Action item >> Without pictures, repeat exactly the lines from the one containing "960x720 pixels. Task: Click" through the end of the entries.

Provided information >>

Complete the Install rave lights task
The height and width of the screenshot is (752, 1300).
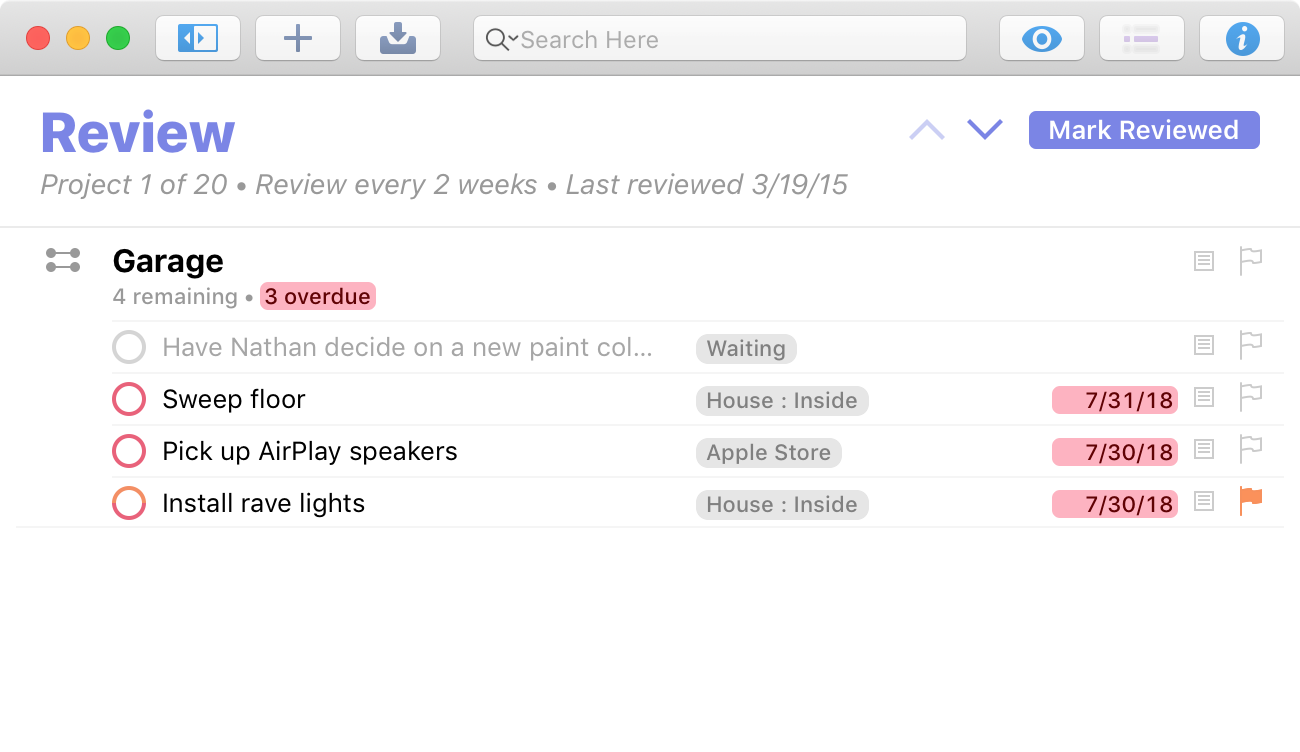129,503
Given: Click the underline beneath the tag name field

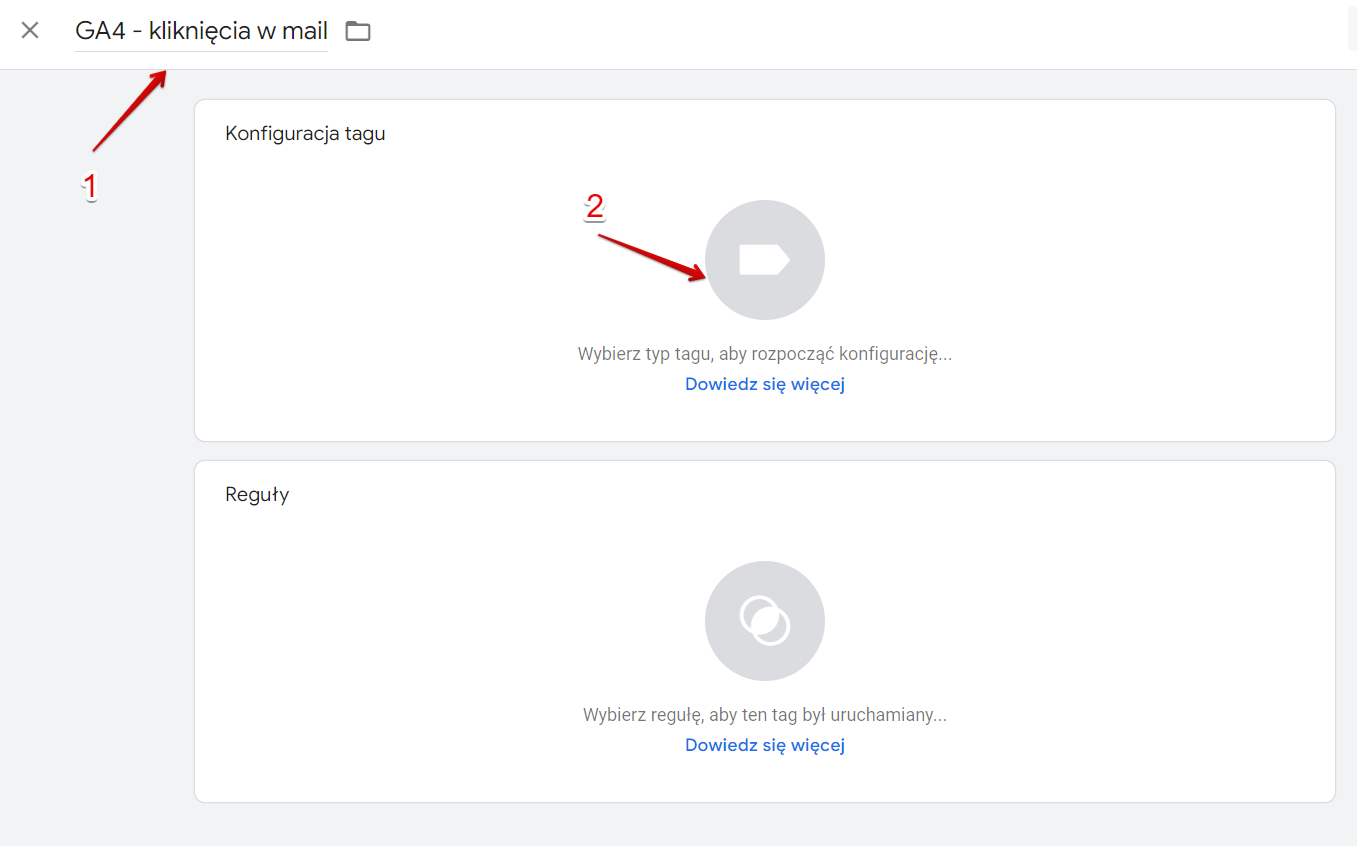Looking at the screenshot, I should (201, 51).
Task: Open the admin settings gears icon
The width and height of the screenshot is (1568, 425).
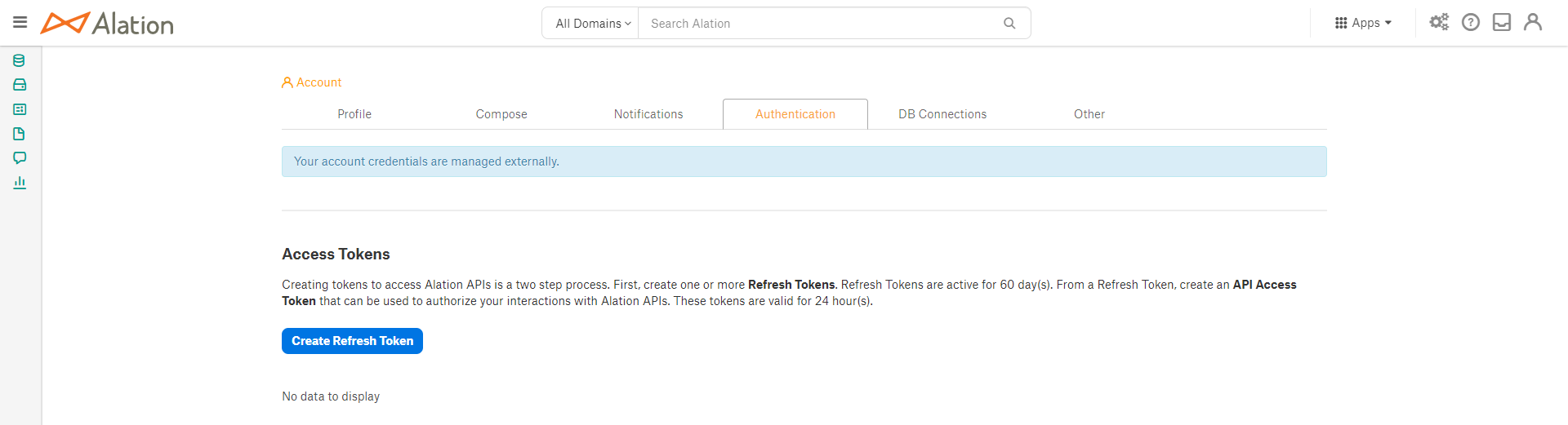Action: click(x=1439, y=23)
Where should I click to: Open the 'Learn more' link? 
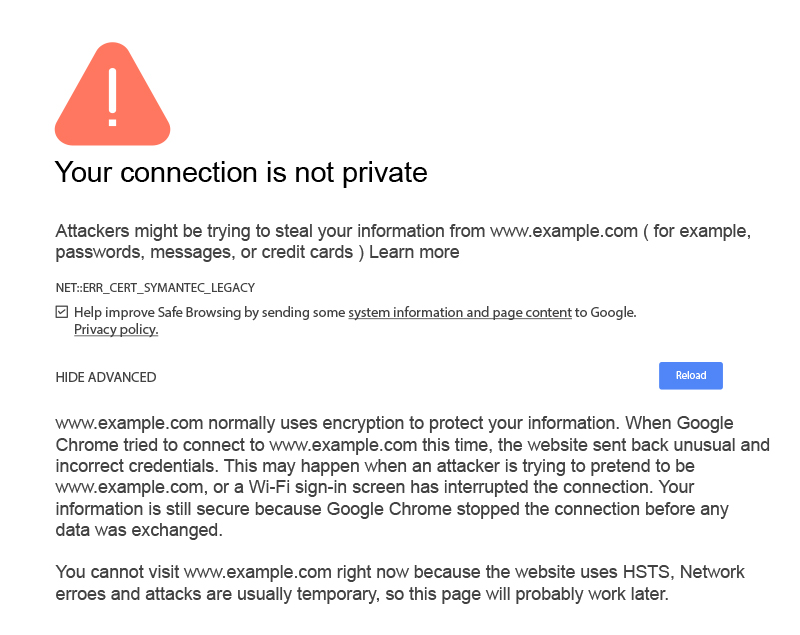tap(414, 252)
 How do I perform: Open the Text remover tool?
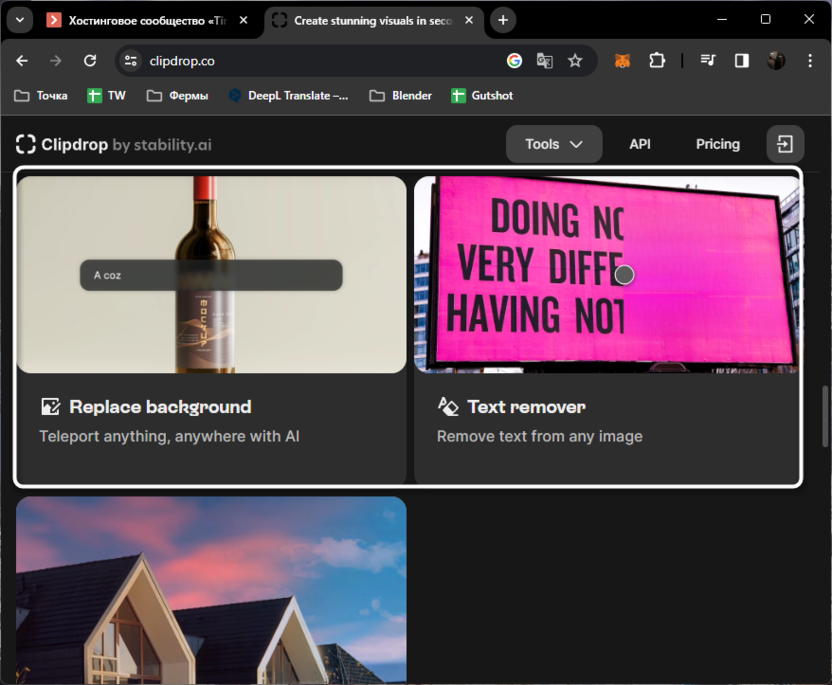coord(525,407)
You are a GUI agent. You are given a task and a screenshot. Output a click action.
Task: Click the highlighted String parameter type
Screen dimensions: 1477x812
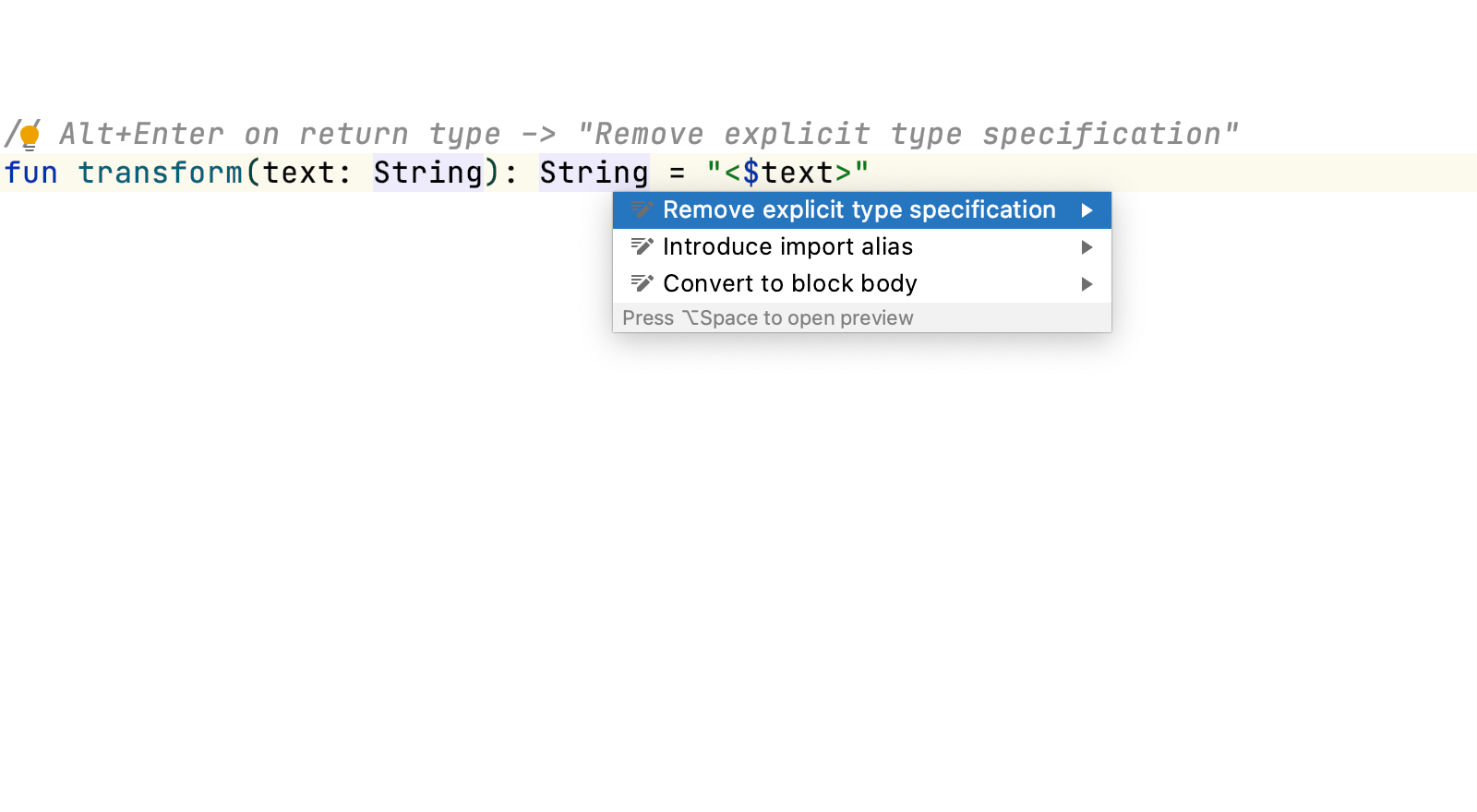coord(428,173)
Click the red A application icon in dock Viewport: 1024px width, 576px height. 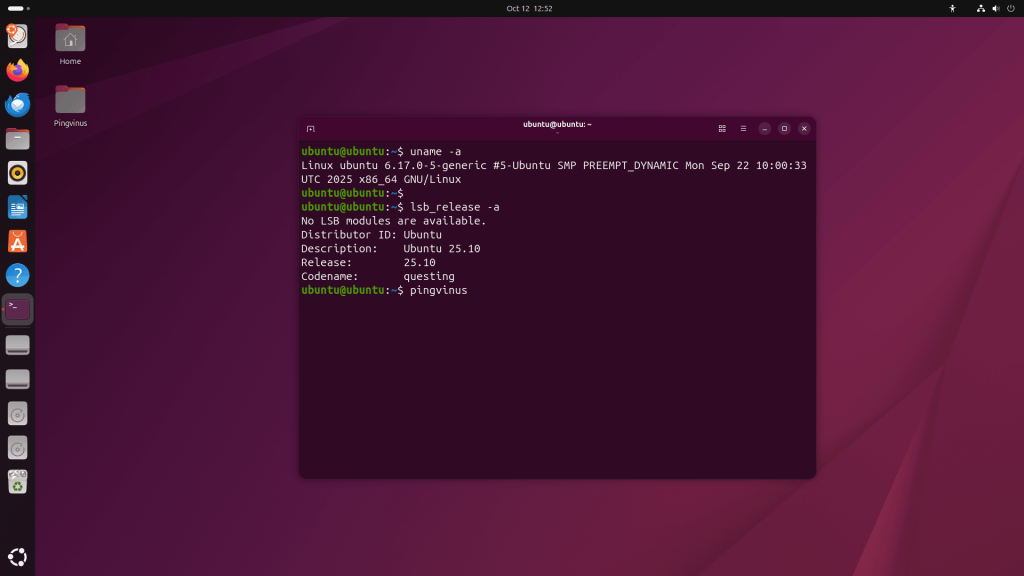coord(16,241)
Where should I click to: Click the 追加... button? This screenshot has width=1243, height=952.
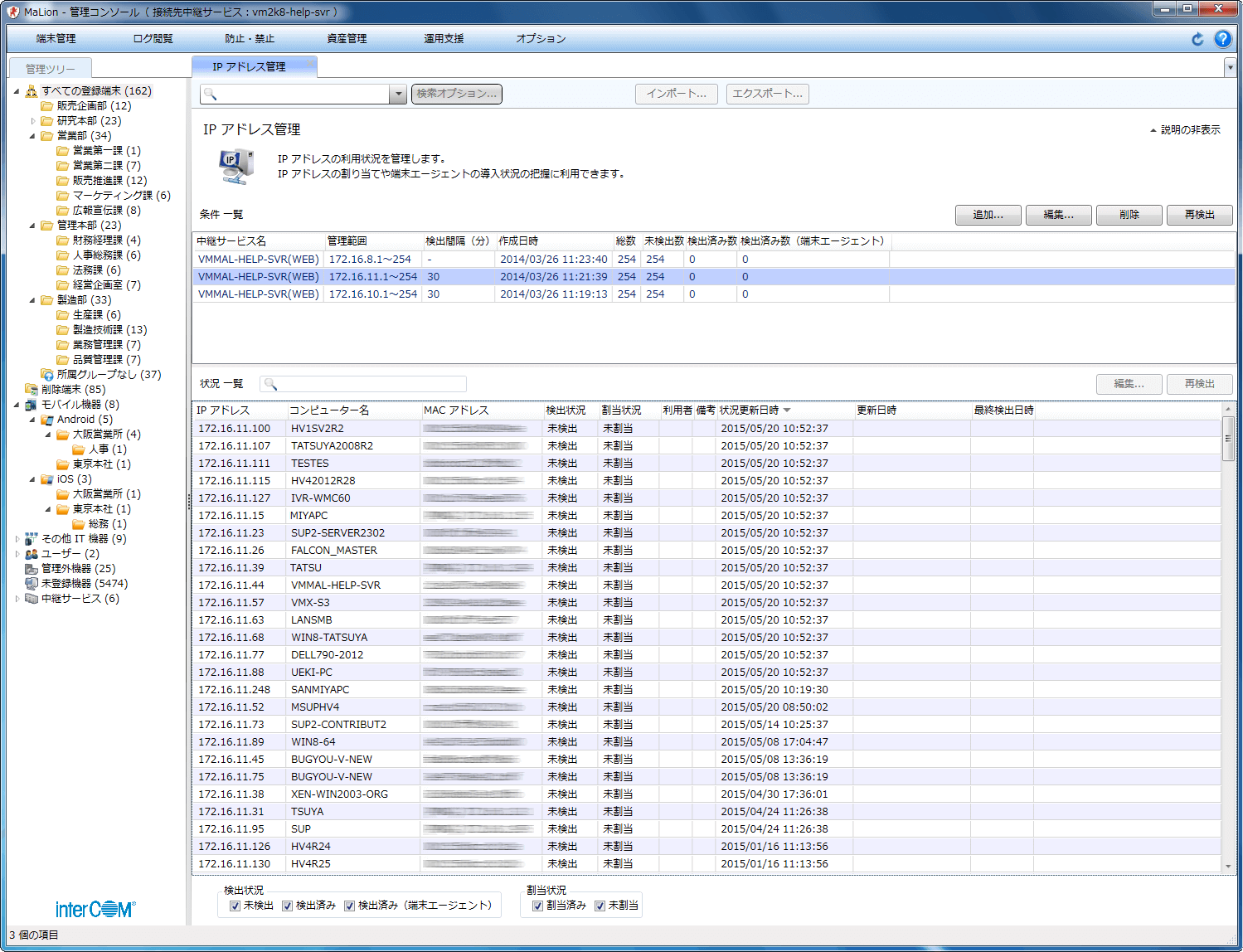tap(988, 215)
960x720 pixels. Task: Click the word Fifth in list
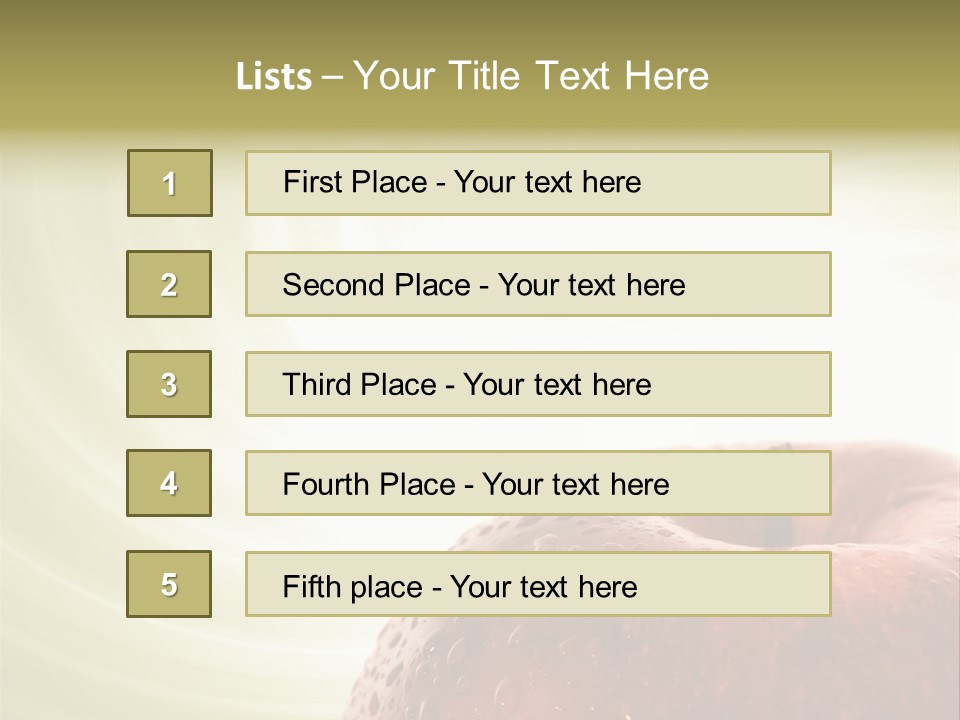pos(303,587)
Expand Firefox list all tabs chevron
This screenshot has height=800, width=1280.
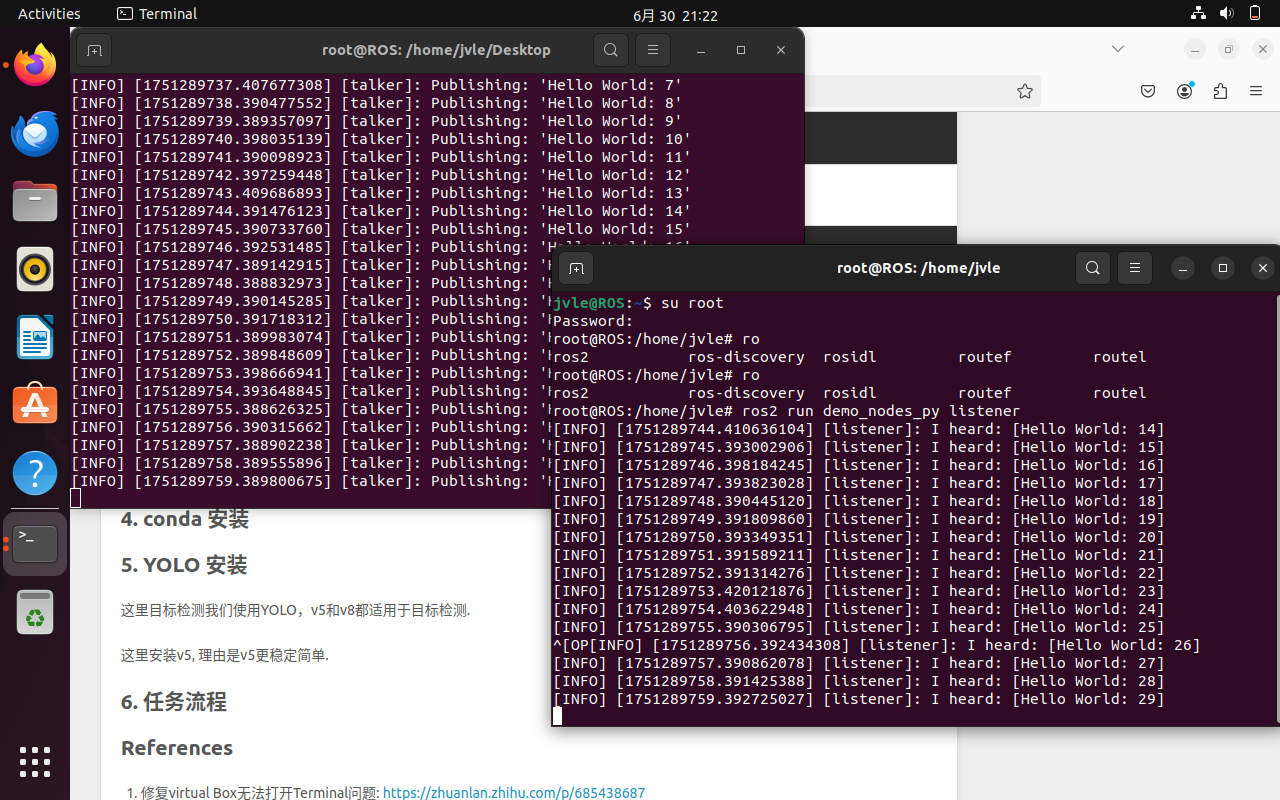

Answer for the task >>
960x720 pixels. Task: Click the word Fifth in list
pos(303,587)
Expand Firefox list all tabs chevron
This screenshot has height=800, width=1280.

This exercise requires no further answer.